Başbakan Erdoğan, Gülen çetesinin
tavanındakilere yani yönetim kadrosuna vurgu yaparak tabanı masum addeden ifadeleri,
özü kavrayamadığını ortaya koymaktadır. Neden? Çünkü özde İslami bir telaş taşımaması
ve Allah’ın uyarılarına kulak vermemesinden! Gülenizme gönül vererek küfrü
imana tercih etmiş bir insanı safiyane ve samimi Müslüman bulmak, oy kayırma
maksatlı apaçık bir manipülasyon değil de nedir? Taban olmasa tavan olamayacağına göre; tövbe edip imana gelmekte direnen
her gülenperest haindir; vahye savaş açmanın karşılığını ayetlerde belirlendiği
gibi ödemelidirler.
“Allah ve Resulüne karşı savaşanların ve yeryüzünde (hak) düzeni bozmaya çalışanların cezası ancak ya
(acımadan) öldürülmeleri, ya
asılmaları, yahut el ve ayaklarının çaprazlama kesilmesi, yahut da bulundukları
yerden sürülmeleridir. Bu onların dünyadaki rüsvaylığıdır. Onlar için ahirette
de büyük azap vardır.” Maide 33
Erdoğan, seküler siyaset çarkında
yontulmasından ötürü sadece yaratıcı Allah’a mahsus “ulûhiyet” hakkının
peygamberlerle ilgili olduğunu söylemesi, dinden nasıl kopuk olduğunu
kanıtlamaktadır. İslam’ı siyasetten ayıran seküler yani laik rejim gereği Kur’an’a
karşı açılmış bayrağı sürdüren Erdoğan, seçimlerde nemalandığı dini kavramlarda
bocalaması normaldir. Ulûhiyet yalnız ve yalnız Allah’ın hakkıdır. Çünkü
ibadete pay, kâinatı yaratmakta ve yaratılmışı yetenek ve kabiliyetine göre
terbiye ve idare etmekte tam ve mutlak bir istiklalle olur. Bu istiklal de
bütün kemal sıfatlarına sahip bulunmakla olur. Bunlar ise, eşsiz ve ortaksız
olarak yalnız Allah’a mahsustur. O halde ulûhiyet de yalnız Allah’ın hakkıdır.

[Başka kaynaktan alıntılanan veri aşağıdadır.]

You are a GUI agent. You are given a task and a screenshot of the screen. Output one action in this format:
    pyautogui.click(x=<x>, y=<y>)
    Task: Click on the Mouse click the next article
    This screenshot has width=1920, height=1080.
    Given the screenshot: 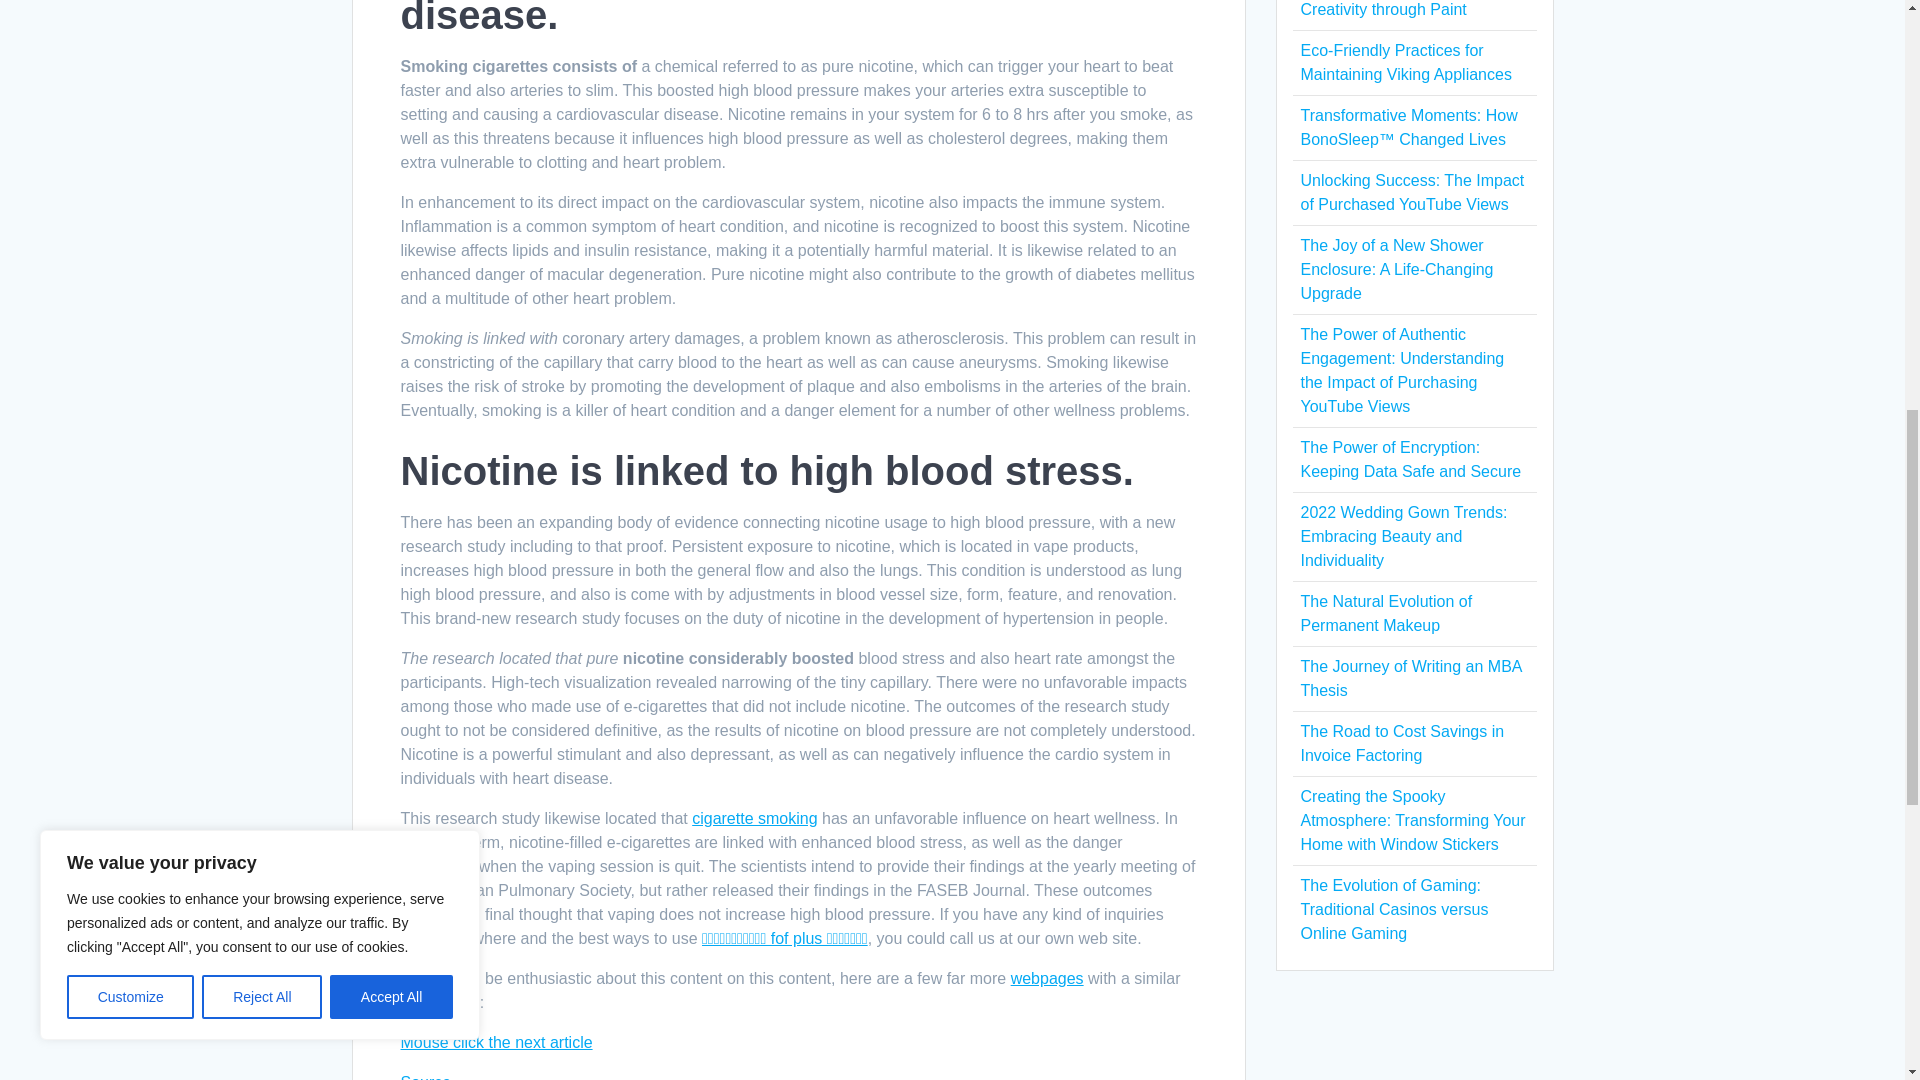 What is the action you would take?
    pyautogui.click(x=495, y=1042)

Gülenistlerin, Gülen için; “O, ne derse doğru?” itikatları, tıpkı
diğer dini ve siyasi liderlere duyulan lahutilikten farksızdır. Erdoğan, her ne
kadar gülenistleri, “Öyle şey olabilir
mi ya?" diye eleştirse de, Ak Partililer de kendisine aynı inançla
biad etmişlerdir. Kendisine hediye ettiğim bir hatanın Ak Partililerce nasıl düşmansı
bir tavırla karşılandığını göz önüne alırsak; gülenistlerden farksız bir şirk
içindedirler. Onlarda nasıl parti disiplini içinde kayıtsız-şartsız bir
teslimiyet ve itaat var ise, cemaatlerde de “cemaat disiplini” içinde tapınış
vardır. Öyleyse aralarındaki fark nedir? Ancak sıra dine gelince, din
disiplinini tanımaz ve kendilerini Allah ve Resulünün yerine koyarlar.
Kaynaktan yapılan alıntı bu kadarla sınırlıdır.